**Dataset records:**
-- Opening Marker --

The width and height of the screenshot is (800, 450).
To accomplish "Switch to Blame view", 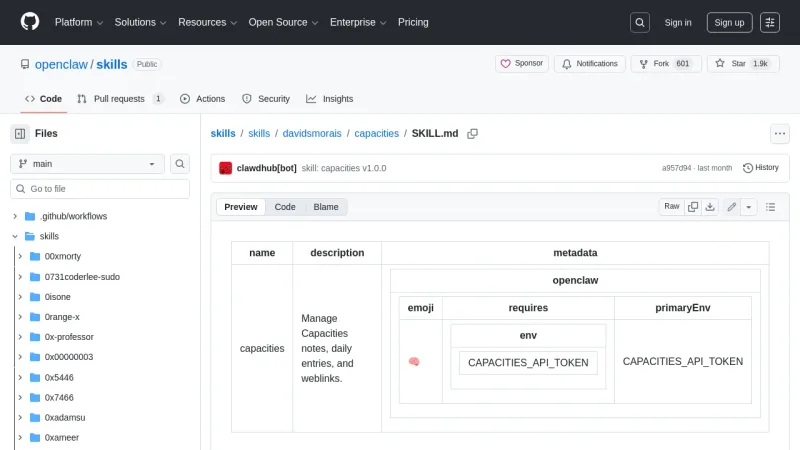I will point(326,207).
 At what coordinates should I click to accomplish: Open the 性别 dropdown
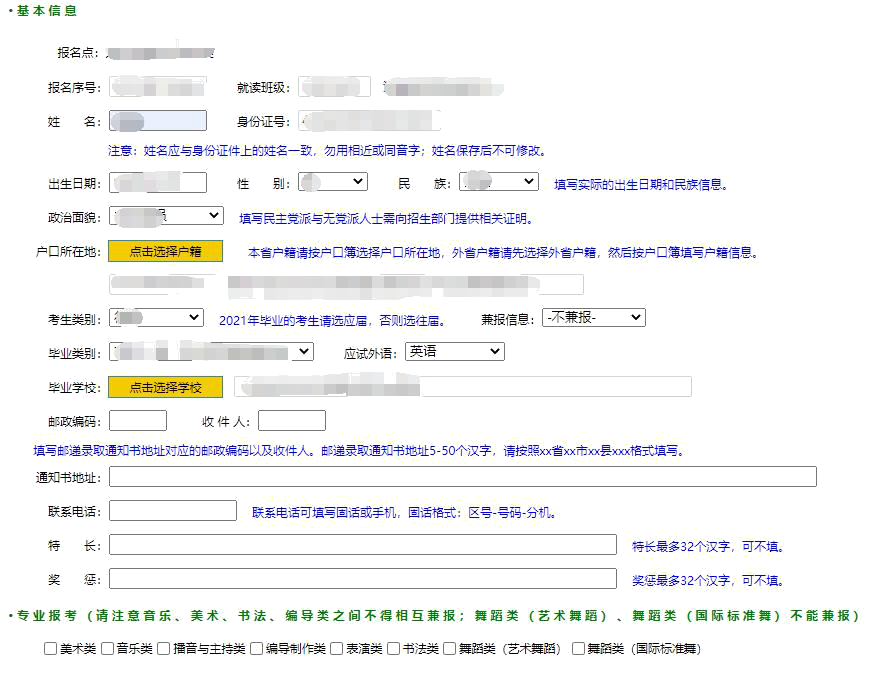coord(332,181)
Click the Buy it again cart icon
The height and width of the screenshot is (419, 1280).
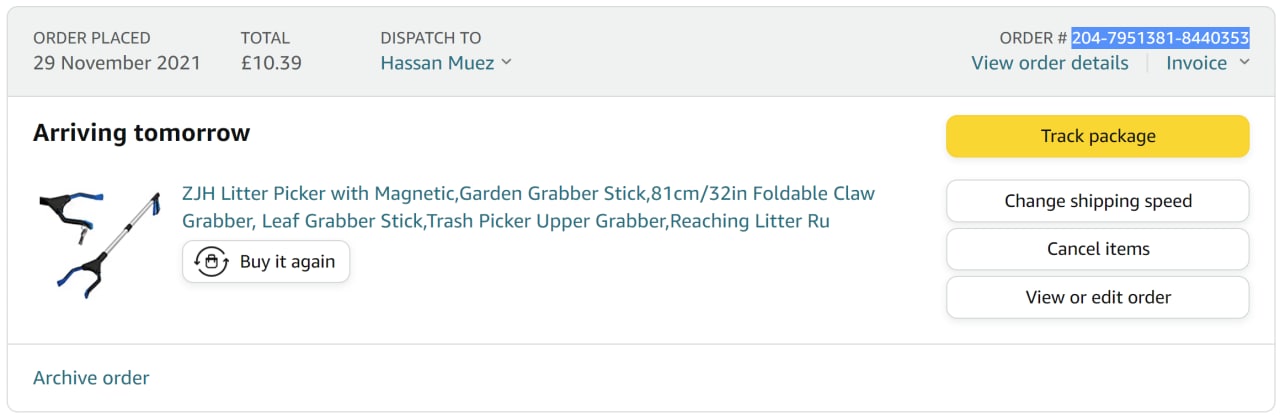click(x=211, y=262)
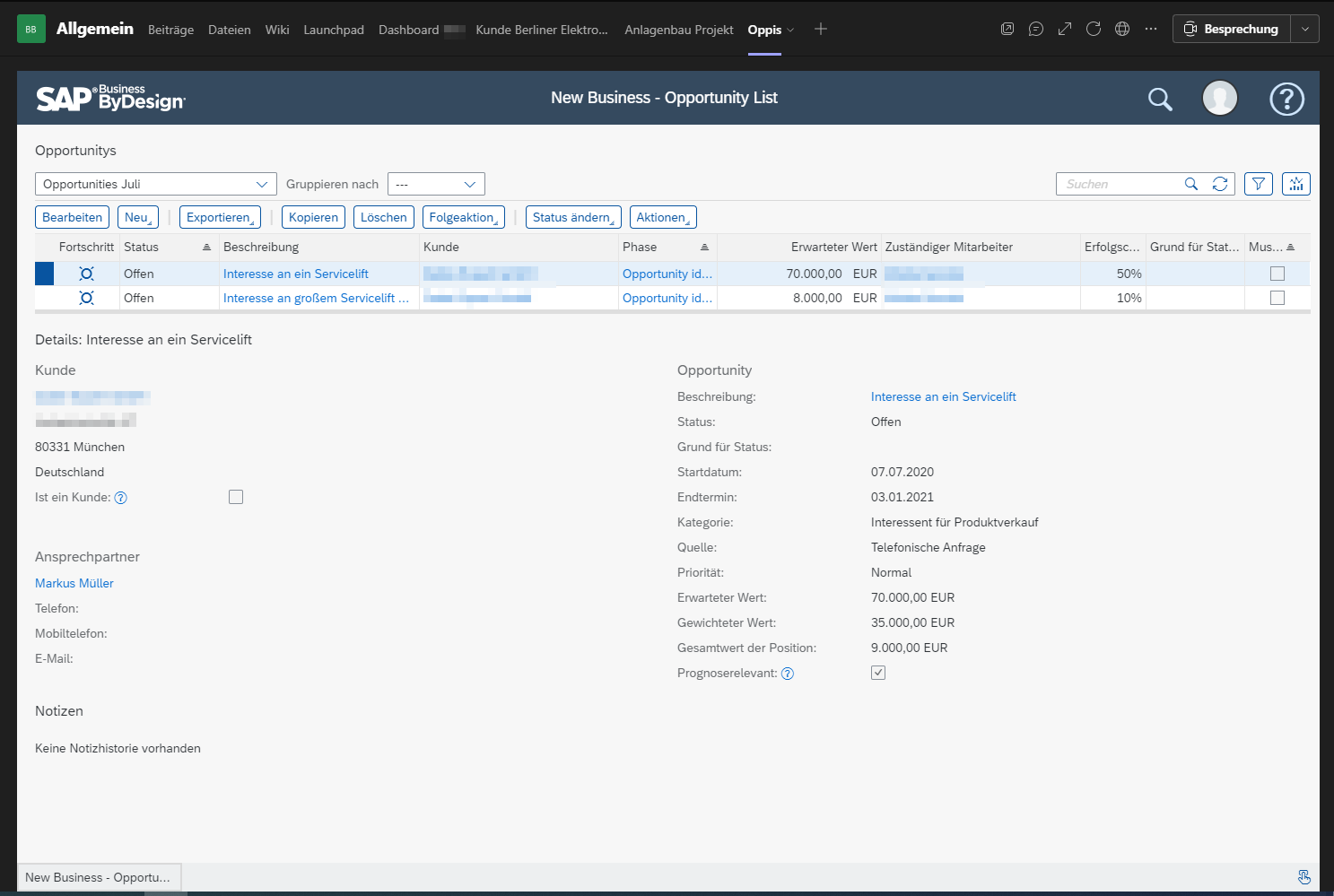Open the Markus Müller contact link

74,583
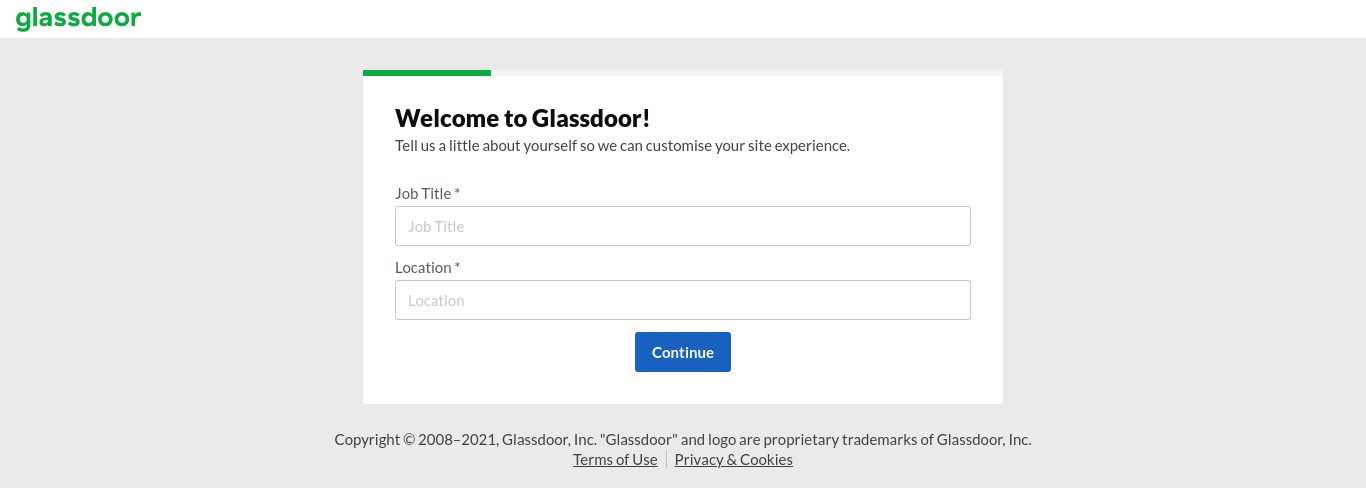
Task: Click the "Welcome to Glassdoor!" heading
Action: tap(523, 118)
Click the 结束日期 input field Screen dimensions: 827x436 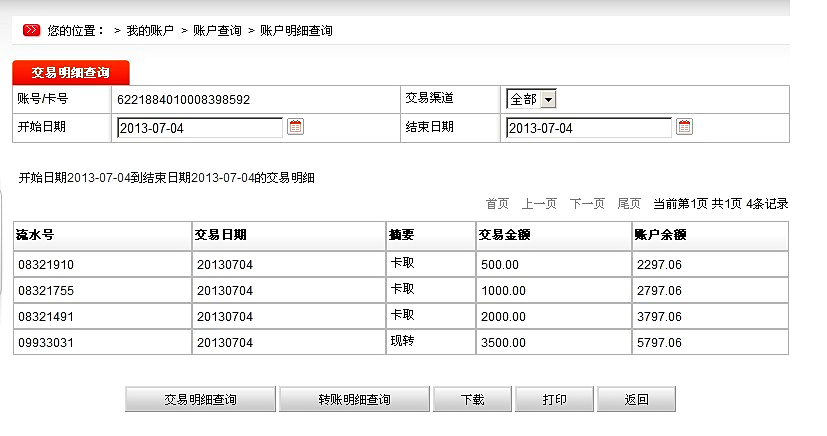coord(588,128)
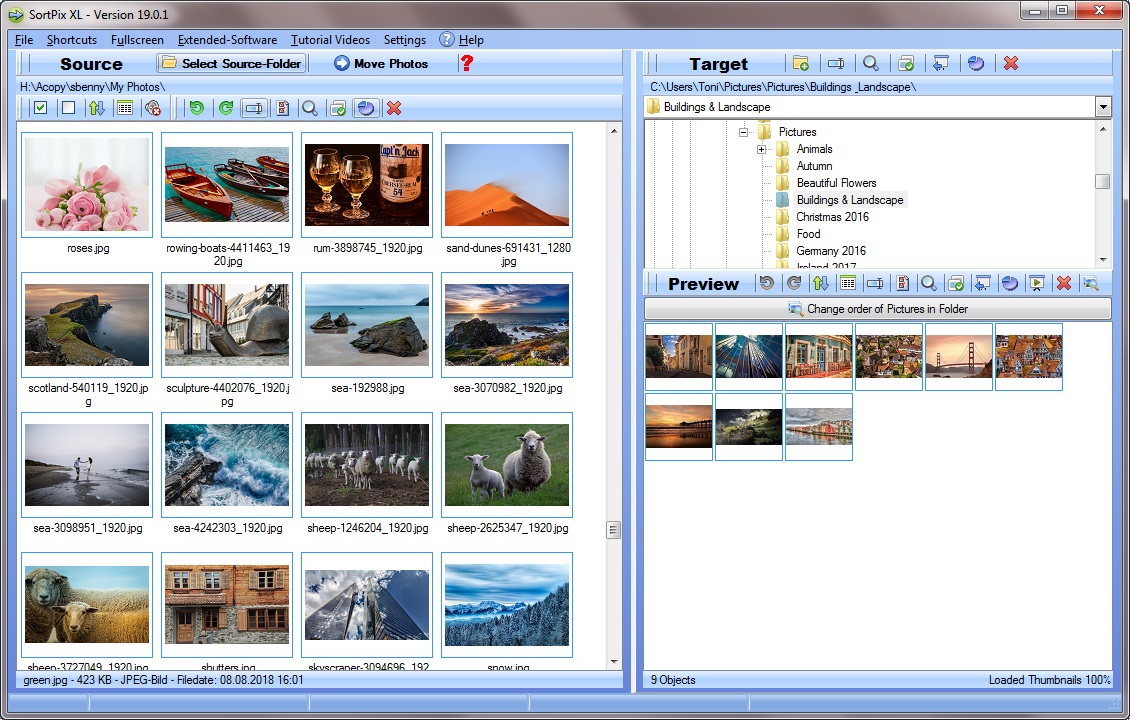The image size is (1130, 720).
Task: Open the magnifier zoom tool above the source thumbnails
Action: click(310, 107)
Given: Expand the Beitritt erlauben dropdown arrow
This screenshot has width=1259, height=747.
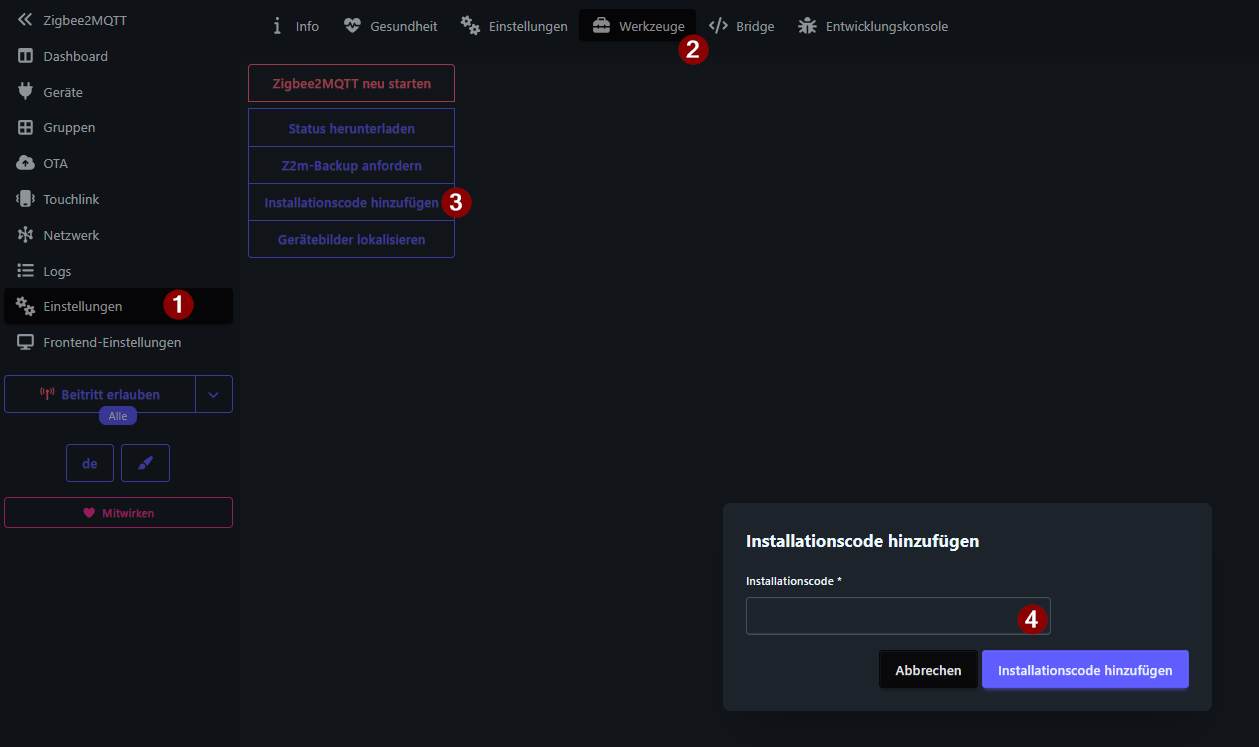Looking at the screenshot, I should pyautogui.click(x=214, y=394).
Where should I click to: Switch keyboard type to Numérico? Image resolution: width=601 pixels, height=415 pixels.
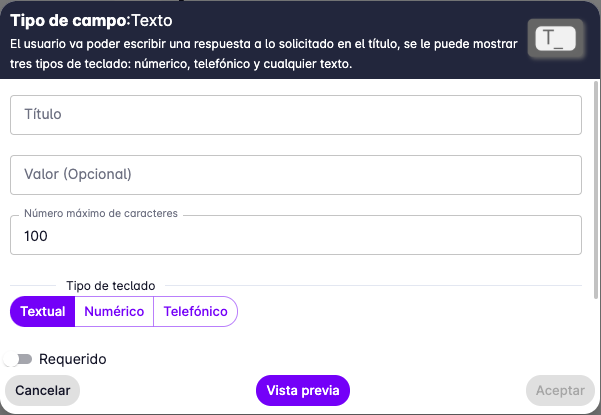114,311
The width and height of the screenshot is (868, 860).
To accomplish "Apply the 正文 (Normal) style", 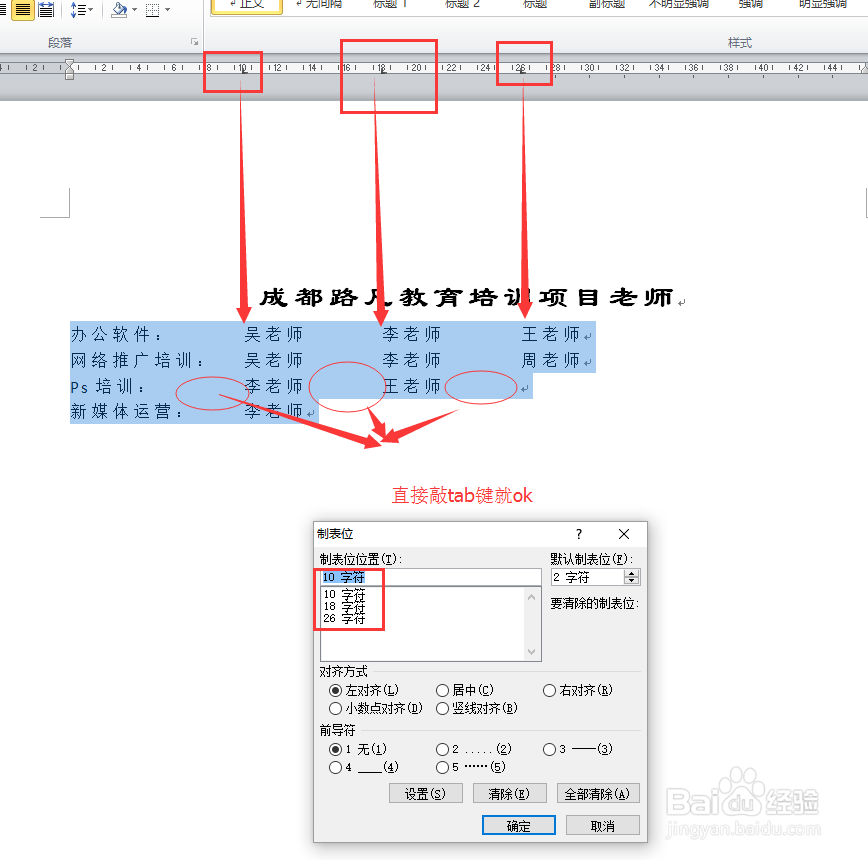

-- Closing Marker --

**TASK DETAILS:** Write out, exactly as they stand, the line with "The width and height of the screenshot is (868, 860)." and every line after it through the end of the entries above; omit the pictures.

**TASK OUTPUT:**
The width and height of the screenshot is (868, 860).
To accomplish "Apply the 正文 (Normal) style", 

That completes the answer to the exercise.